▶ Énoncé écrit 1
Relevez toutes les dates mentionnées dans l'extrait sur la commission d'enquête présenté ci-dessous.

▶ Extrait du document
□ □ □ □

Réunion du lundi 26 juin 2023 à 18h00
Commission d'enquête sur la structuration, le financement, les moyens et les modalités d'action des groupuscules auteurs de violences à l'occasion des manifestations et rassemblements intervenus entre le 16 mars et le 3 mai 2023, ainsi que sur le déroulement de ces manifestations et rassemblements

Thierry Vincent, journaliste :

Vous me prêtez un savoir que je ne détiens pas. Encore une fois, je n'ai pas fait d'infiltration. Contrairement à ce que dit Mme Edwige Diaz, je ne suis pas complice des black blocs. Je n'ai même jamais été à l'intérieur d'un black bloc. Je ne me suis évidemment pas habillé en noir. Je n'ai rien fait d'illégal. Je suis toujours resté observateur, avec un brassard de presse, regardant avec la distance de sécurité requise. Je ne suis pas dans le secret des dieux. Je suis incapable de vous répondre de manière aussi précise que vous le souhaitez.

□ □ □ □

▶ Données d'entrée

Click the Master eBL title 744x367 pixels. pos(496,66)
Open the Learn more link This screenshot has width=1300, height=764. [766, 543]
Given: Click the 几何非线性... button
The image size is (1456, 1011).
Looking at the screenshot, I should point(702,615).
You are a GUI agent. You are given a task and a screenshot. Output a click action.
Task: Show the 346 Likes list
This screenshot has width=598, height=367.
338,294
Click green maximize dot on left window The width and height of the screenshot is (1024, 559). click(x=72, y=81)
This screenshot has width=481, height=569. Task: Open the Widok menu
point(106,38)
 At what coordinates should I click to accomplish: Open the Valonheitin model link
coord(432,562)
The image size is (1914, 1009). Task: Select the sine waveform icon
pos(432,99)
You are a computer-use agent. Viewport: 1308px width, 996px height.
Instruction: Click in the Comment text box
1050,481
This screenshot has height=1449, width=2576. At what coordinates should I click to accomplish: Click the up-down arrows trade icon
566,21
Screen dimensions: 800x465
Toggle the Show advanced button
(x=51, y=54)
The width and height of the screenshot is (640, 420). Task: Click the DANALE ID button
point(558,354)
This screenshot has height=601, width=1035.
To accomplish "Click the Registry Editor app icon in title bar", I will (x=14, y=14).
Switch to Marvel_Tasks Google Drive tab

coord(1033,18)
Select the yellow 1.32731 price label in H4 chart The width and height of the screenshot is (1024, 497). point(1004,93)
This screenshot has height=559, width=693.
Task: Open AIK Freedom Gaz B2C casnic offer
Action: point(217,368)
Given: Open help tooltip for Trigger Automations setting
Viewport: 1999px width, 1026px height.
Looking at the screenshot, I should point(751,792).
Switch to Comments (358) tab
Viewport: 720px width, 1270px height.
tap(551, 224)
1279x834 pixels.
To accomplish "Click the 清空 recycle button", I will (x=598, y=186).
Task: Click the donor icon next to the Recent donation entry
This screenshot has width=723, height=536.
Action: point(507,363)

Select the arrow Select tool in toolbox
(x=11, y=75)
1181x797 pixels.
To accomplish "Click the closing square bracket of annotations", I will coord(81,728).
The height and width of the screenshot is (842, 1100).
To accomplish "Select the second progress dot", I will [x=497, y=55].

□ □ □ □

▶ Énoncé écrit 2
Recopiez, dans la liste ci-dessus, les lignes situées entre celle qui contient « This screenshot has height=601, width=1035. » et celle qui contient « coord(1033,18) », ces deux lignes comprises.

▶ Réponse écrite 1
- lundi 26 juin 2023
- 16 mars
- 3 mai 2023

▶ Réponse écrite 2
This screenshot has height=601, width=1035.
To accomplish "Click the Registry Editor app icon in title bar", I will (x=14, y=14).
Switch to Marvel_Tasks Google Drive tab

coord(1033,18)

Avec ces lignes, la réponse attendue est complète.